La idea borgeana de un mundo completamente supervisado, donde, sin embargo,
entra un elemento de entropía que pone en duda todo el sistema
(como en el cuento "La biblioteca de Babel") es deudora de
una corriente de pensamiento que cundió hacia fines del siglo
XIX en el momento de crisis del colonialismo inglés. En la obra
de Borges existe, entonces, una mirada totalizante del mundo que, sin
embargo, siente la gran ironía de sus limitaciones. Esta concepción
globalizada y total del conocimiento coincide en Borges con la idea
maestra en su narrativa acerca del derecho al abordaje rioplatense de
las inquietudes del mundo. No es de extrañar que estas ideas
hayan sido recibidas con tal beneplácito en los centros académicos
occidentales y que ello haya favorecido l recepción de la obra
borgeana, dadas sus implicaciones con las ideas actuales acerca de totalidad
y archivo. En este marco de pensamiento, no es tampoco casual que la
mirada de Foucault se haya centrado en la irónica "enciclopedia
china" de Borges y en su dudosa capacidad para la catalogación,
que según Edward Said es la versión que Europa se había
hecho de Oriente a partir de la invasión napoleónica en
Egipto destacando en ese archivo de lo oriental la "inability to
be accurate" (Said 1978: 47). Así a la admiración
de Foucault por Borges en el comienzo de su Les mots et les choses,
como la de Harold Bloom, que coloca a Borges en el centro del canon
occidental, se han sucedido las menciones durante los 70 de todos y
cada uno de los libros de teoría literaria de relieve internacional,
como las de Julia Kristeva y de Fredric Jameson, donde el autor argentino
aparece citado como agudo pensador y pionero de muchos de los temas
que preocupan a los estudios teóricos actuales. La internacionalización
de Borges ha llevado, por una parte, a ver al escritor argentino como
figura mundial fuera de su posición de combate dentro de un contexto
de lucha por la primacía de su escritura dentro del Río
de la Plata (según a apuntado Beatriz Sarlo en su agudo ensayo
titulado Borges, un escritor en las orillas). Sin embargo, el
costado positivo de esta situación de ubicación mundial
de la obra de Borges, que el propio autor hubiera querido para sí,
según los gestos de universalidad de su obra, así como
el haber diseñado el lugar donde debían residir sus restos
en el Cementerio de Plainpalais en Genève), reside en que su
recepción es tal que se inserta en una Weltliteratur sin más.
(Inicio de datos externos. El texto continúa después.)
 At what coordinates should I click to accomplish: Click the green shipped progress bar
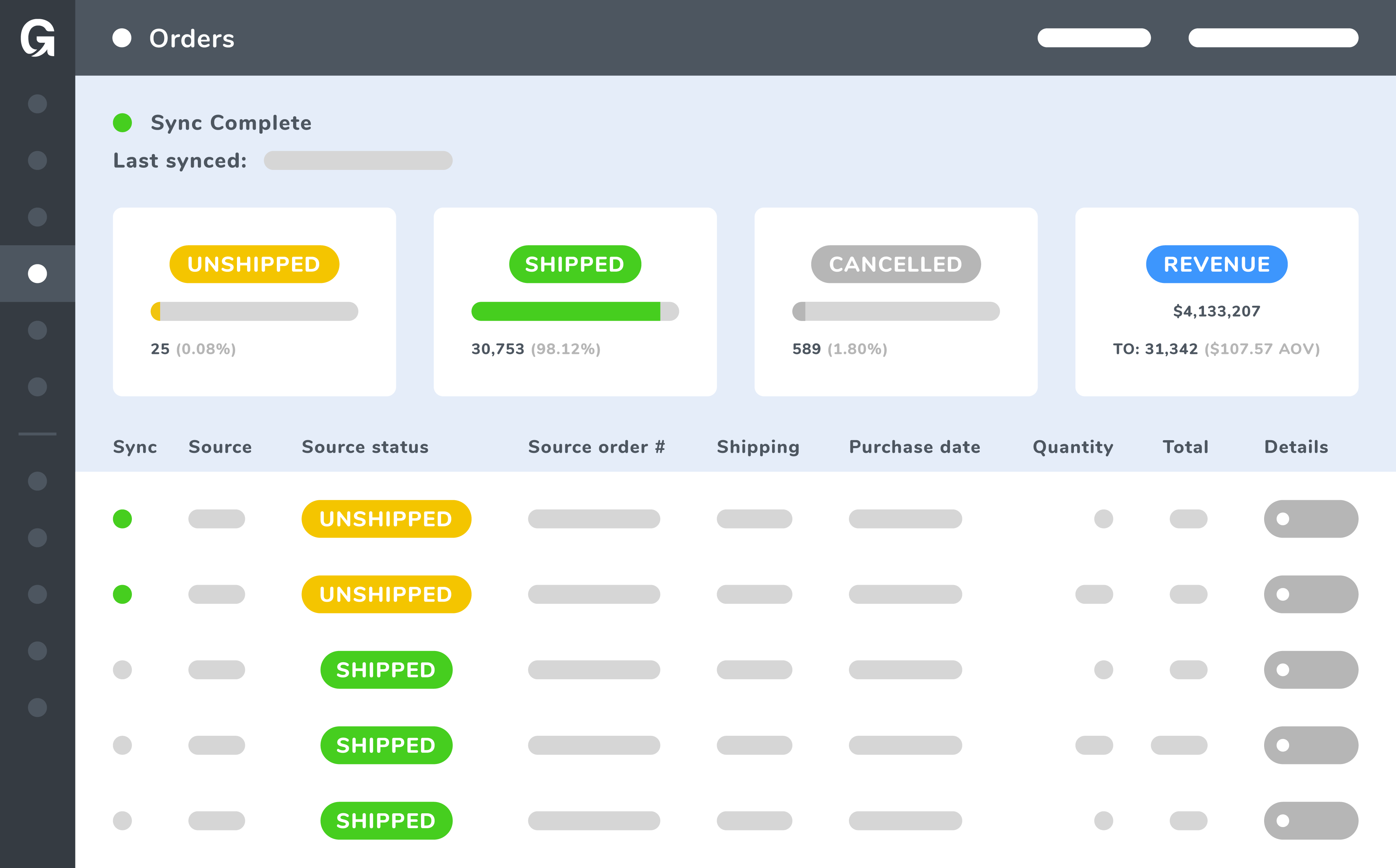[x=566, y=311]
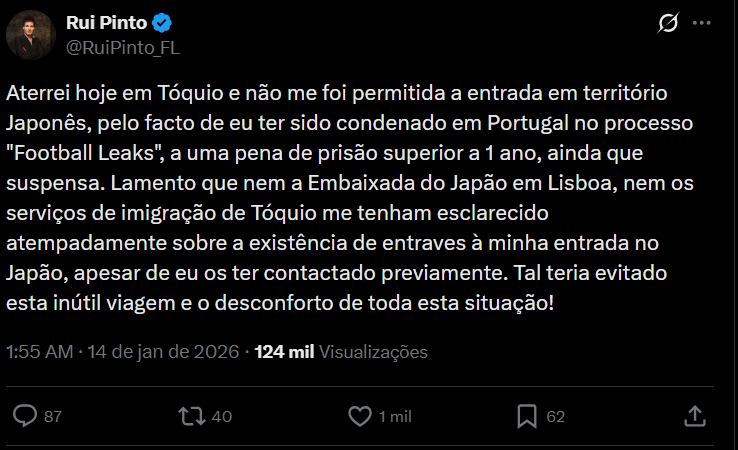Click the 1:55 AM timestamp
Screen dimensions: 738x450
pyautogui.click(x=39, y=352)
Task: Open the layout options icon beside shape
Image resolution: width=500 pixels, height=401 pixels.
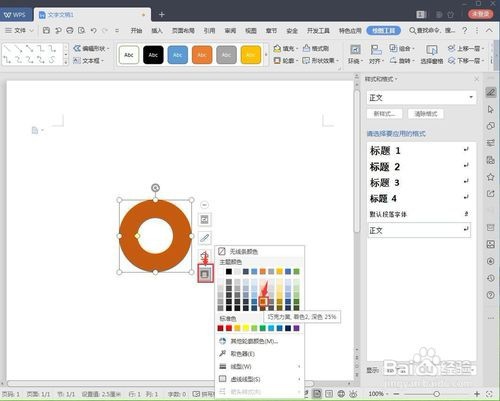Action: click(x=205, y=220)
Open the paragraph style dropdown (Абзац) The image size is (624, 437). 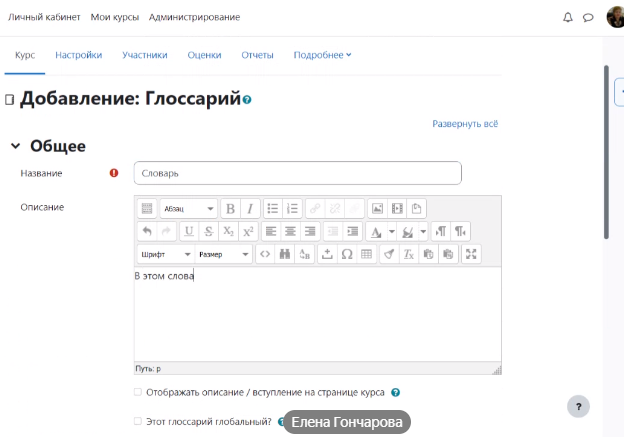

Por otro lado, mientras que en el territorio de la música nadie
discutiría que la aparición de Berlioz o Wagner cambiaron
el modo de componer en Occidente y no sólo en Francia o en Alemania,
ha parecido hasta hace poco tiempo que las literaturas nacionales tenían
derecho a cierto nacionalismo. De hecho en Alemania existe un "pope"
canonizador de los nuevos autores con presencia mediática en
la televisión alemana, que es completamente desconocido en los
otros países europeos, para no decir en las Américas.
Pero
lo interesante en la figura de Borges y, en parte también en
la de Cortázar, es que ambos escritores argentinos se hallan
todavía en el lado de la divisoria de aguas que tenía
a París como el eje dador de legitimación internacional.
El cambio de la geopolítica literaria a nivel mundial con el
nuevo centro que inaugura Nueva York va a estar dado en el Rio de la
Plata por la presencia de un autor revolucionario como Manuel Puig.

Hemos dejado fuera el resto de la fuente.